• Excerpted passage
• • •

Vaibhav Gupta AI Researcher | Software Engineer

\[\newcommand{\expect}{\mathrm{E}} \newcommand{\prob}{\mathrm{P}} \newcommand{\v}{\mathrm{var}} \newcommand{\Comb}[2]{ {}^{#1}C_{#2} }\]

Classical Inference II

Within the field of statistics there are two prominent schools of thought, with opposing views: the Bayesian and the Classical (also called Frequentist). Their fundamental difference relates to the nature of the unknown models or variables. In the Bayesian view, they are treated as random variables with known distributions. In the classical view, they are treated as deterministic quantities that happen to be unknown.

Most classical inference problems can be identified as being one of three types: point estimation, interval estimation, or hypothesis testing. We covered point estimation and interval estimation in the previous article; here we will go over hypothesis testing.

Hypothesis Testing

As discussed previous, let us suppose that we observe a random sample from a population distribution, specified except for a vector of unknown parameters. However, rather than wishing to explicitly estimate the unknown parameters, let us now suppose that we are primarily concerned with using the resulting sample to test some particular hypothesis concerning them. A statistical hypothesis is usually a statement about a set of parameters of a population distribution. It is called a hypothesis because it is not known whether or not it is true. A primary problem is to develop a procedure for determining whether or not the values of a random sample from this population are consistent with the hypothesis. We start with some default theory - called a null hypothesis - and we ask if the data provides sufficient evidence to reject the theory. If not, we retain/accept the null hypothesis. Note that in accepting a given hypothesis we are not actually claiming that it is true but rather we are saying that the resulting data appear to be consistent with it.

Coin Tossing Example: Let

\[X_1, \dots, X_n \sim \mathrm{Bernoulli}(p)\]

be $n$ independent coin flips. Suppose we want to test if the coin is fair. Let $H_0$ denote the hypothesis that the coin is fair and let $H_1$ denote the hypothesis that the coin is not fair. $H_0$ is called the null hypothesis and $H_1$ is called the alternative hypothesis. We can write the hypotheses as

\[H_0 : p = 1/2 \textrm{ versus } H_1: p \neq 1/2\]

It seems reasonable to reject $H_0$, if $T= \vert \hat{p}_ n - \frac{1}{2} \vert$ is large.

Significance Testing

Consider a population having distribution $F_θ$ , where $θ$ is unknown, and suppose we want to test a specific hypothesis about $θ$. We shall denote this hypothesis by $H_0$ (null hypothesis). Note: A hypothesis that, when true, completely specifies the population distribution is called a simple hypothesis; one that does not is called a composite hypothesis.

• • •

• Short task
Summarize the hypothesis testing article in two sentences. The material after the hypothesis testing article has nothing to do with it.

• Given material
• • •

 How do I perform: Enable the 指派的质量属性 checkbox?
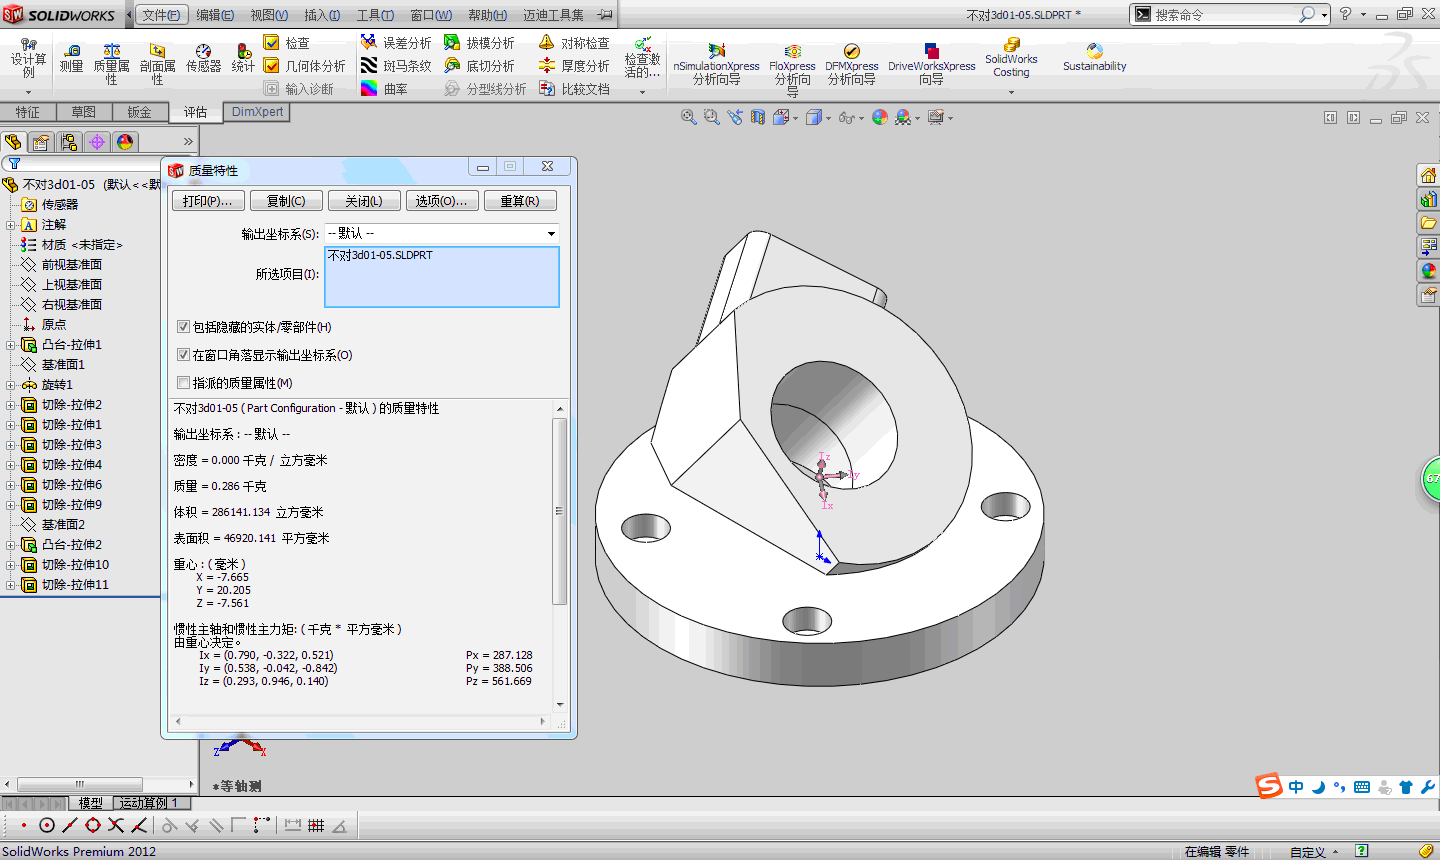click(x=183, y=383)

• • •

• Response
The hypothesis testing article contrasts the Bayesian view, which treats unknown parameters as random variables with known distributions, with the classical view, which treats them as fixed quantities that happen to be unknown, and it takes up hypothesis testing as one of the three types of classical inference problems, alongside point and interval estimation. It explains that one starts from a null hypothesis and asks whether a random sample gives enough evidence to reject it, where accepting the hypothesis means only that the data appear consistent with it, and it illustrates this with a test of whether a coin is fair.